What I Learned As A Sysadmin

My first job out of college was working for a defense contractor, splitting time between programming and system administration. It was a small company with a network of SGI machines. I had being working as an intern at the San Diego Supercomputer Center, working on a distributed volume visualization system. I knew that SGI machines were fun to work on and I liked graphics. I’d be able to do both at this new job, and I’d get some sysadmin experience. It sounded great.
Jim Patterson was the main system administrator and one of my bosses. Unfortunately, it didn’t take me long to realize that the job wasn’t for me. Specificially, the world of defense wasn’t for me; I just wasn’t interested in what everybody was working on. But even though I wasn’t terribly happy with the work, I’m very glad I took the job. Jim was a great mentor, and I learned a lot about system administration from him. I think every programmer should have some sysadmin experience; I’m convinced it makes you a better programmer.

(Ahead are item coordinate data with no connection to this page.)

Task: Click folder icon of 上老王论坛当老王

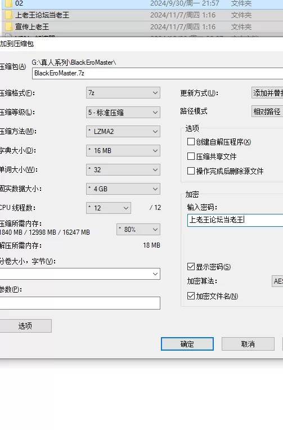Action: coord(9,15)
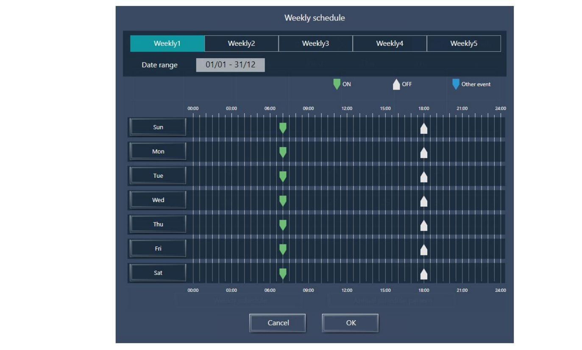Image resolution: width=582 pixels, height=350 pixels.
Task: Click Thursday's green ON marker
Action: [x=283, y=225]
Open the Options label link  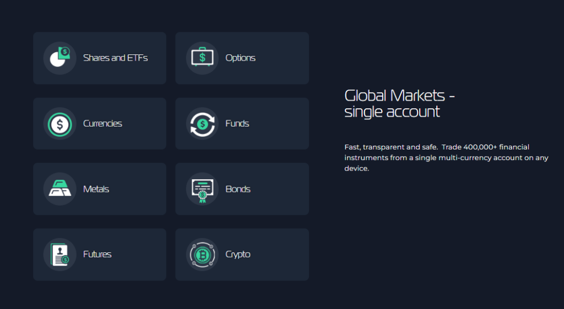pyautogui.click(x=240, y=58)
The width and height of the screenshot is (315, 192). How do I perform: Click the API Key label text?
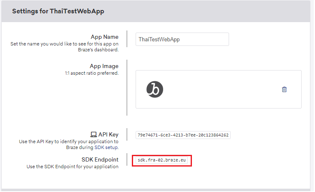point(108,134)
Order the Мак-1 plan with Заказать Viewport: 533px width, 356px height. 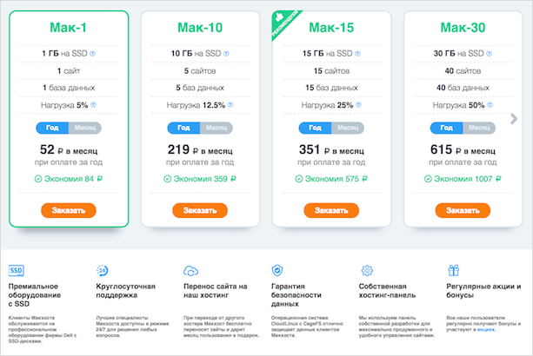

The IRIX version of Unix that SGI shipped with their boxes was considered state of the art for its time. Very stable (at least the 4.0 version that I initially used), and easy to program to. Even so, it taught me to avoid some things. Specifically, NFS and NIS never seemed to work correctly. NFS, in particular, would cause machines to freeze up randomly. It was such a pain that I vowed to never use NFS voluntarily again. And I haven’t used it since.
How did this experience effect the architecture of ONElist and, now, Bloglines? NFS is used to distribute access to a partition (ie. data) to multiple machines. Instead of using NFS, I take two approaches. For read-only information, I copy files between machines and have the programs just read them off the local disk. It’s simple and scales very well, as long as you’re not copying huge amounts of data every 10 seconds or so.
In the other case, where I’m dealing with either large quantities of information, or re-writable data, I create simple client/server applications. Yes, this can be a bit of work the first time you do it, but it’s easy enough to create a library that makes creating these client/server pairs really easy. By doing this, you can also instrument them so that you can get all sorts of statistics that you’d be hard pressed to get using NFS. For each server, I also have a ‘ping’ application that queries the server for various statistics. The servers get pinged once a minute, and are hooked up to a monitoring/paging system, so we know quickly if there’s a problem.
There are many other design decisions that must be made when building a scalable on-line service, like how you will partition and distribute the various data, but I’ve procrastinated enough for today. Time to get back to work.